_What the exercise asks_
Everything from the line containing "Given: Select the 'MQTT" to the end of the records must be restated word for word, and nothing else.

-----

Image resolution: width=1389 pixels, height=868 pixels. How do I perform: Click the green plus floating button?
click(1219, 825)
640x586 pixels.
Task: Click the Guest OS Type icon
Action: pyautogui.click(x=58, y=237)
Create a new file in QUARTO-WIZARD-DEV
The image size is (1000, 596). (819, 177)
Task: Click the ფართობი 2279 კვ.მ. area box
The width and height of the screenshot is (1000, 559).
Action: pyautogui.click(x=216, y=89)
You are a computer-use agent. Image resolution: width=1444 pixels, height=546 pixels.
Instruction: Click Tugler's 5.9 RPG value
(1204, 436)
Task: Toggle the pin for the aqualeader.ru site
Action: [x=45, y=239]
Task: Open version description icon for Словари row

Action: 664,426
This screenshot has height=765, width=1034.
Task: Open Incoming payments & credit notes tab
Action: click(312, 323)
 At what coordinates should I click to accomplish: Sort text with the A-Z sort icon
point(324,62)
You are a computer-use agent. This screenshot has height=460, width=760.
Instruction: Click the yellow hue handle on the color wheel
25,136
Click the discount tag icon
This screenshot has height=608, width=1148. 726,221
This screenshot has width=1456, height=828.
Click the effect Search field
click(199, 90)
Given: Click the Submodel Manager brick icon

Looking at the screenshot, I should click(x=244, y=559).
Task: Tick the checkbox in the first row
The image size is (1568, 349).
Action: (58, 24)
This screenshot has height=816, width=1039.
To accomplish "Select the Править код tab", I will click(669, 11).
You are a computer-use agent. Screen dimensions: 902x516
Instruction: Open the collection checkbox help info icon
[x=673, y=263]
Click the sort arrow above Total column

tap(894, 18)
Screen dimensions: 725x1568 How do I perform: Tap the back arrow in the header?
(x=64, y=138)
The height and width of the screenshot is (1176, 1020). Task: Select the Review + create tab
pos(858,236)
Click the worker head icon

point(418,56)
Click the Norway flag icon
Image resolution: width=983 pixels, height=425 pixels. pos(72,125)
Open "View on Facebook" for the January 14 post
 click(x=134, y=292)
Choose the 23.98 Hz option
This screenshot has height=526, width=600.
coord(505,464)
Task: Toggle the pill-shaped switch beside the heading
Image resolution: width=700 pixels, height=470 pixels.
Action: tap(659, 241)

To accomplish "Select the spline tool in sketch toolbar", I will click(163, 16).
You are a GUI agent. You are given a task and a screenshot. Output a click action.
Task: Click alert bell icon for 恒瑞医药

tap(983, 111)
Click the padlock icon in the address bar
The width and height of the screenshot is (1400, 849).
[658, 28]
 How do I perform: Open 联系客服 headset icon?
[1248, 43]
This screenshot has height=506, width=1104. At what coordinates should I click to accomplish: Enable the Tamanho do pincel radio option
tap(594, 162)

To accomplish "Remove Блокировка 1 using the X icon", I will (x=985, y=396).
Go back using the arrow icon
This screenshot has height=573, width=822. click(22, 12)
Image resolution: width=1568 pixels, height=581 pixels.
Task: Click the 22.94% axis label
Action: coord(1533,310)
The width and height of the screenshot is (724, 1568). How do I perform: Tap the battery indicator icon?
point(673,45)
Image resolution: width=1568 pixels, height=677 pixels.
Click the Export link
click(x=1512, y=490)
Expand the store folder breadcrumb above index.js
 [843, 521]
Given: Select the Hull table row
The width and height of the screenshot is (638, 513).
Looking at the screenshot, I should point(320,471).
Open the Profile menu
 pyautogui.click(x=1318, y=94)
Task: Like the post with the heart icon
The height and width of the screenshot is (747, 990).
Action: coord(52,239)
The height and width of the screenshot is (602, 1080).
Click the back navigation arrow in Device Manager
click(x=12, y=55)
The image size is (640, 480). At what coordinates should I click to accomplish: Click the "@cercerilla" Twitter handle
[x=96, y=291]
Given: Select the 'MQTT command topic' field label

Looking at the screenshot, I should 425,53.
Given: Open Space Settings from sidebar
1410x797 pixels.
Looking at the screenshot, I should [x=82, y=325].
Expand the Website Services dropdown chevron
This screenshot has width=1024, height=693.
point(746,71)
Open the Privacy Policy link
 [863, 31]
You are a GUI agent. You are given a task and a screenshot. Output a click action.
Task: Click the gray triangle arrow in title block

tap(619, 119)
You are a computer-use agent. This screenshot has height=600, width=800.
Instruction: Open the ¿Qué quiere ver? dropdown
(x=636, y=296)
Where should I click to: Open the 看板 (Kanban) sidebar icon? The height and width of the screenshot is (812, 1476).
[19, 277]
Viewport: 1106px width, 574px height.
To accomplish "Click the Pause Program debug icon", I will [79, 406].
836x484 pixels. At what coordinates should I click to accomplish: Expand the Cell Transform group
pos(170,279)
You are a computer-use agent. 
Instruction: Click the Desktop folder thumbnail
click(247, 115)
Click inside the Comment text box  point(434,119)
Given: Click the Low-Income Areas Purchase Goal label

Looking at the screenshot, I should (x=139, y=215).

-----

_Result of the task_
Given: Select the 'MQTT command topic' field label

Looking at the screenshot, I should 425,53.
Given: Open Space Settings from sidebar
1410x797 pixels.
Looking at the screenshot, I should [x=82, y=325].
Expand the Website Services dropdown chevron
This screenshot has width=1024, height=693.
point(746,71)
Open the Privacy Policy link
 [863, 31]
You are a GUI agent. You are given a task and a screenshot. Output a click action.
Task: Click the gray triangle arrow in title block

tap(619, 119)
You are a computer-use agent. This screenshot has height=600, width=800.
Instruction: Open the ¿Qué quiere ver? dropdown
(x=636, y=296)
Where should I click to: Open the 看板 (Kanban) sidebar icon? The height and width of the screenshot is (812, 1476).
[19, 277]
Viewport: 1106px width, 574px height.
To accomplish "Click the Pause Program debug icon", I will [79, 406].
836x484 pixels. At what coordinates should I click to accomplish: Expand the Cell Transform group
pos(170,279)
You are a computer-use agent. 
Instruction: Click the Desktop folder thumbnail
click(247, 115)
Click inside the Comment text box  point(434,119)
Given: Click the Low-Income Areas Purchase Goal label

Looking at the screenshot, I should (x=139, y=215).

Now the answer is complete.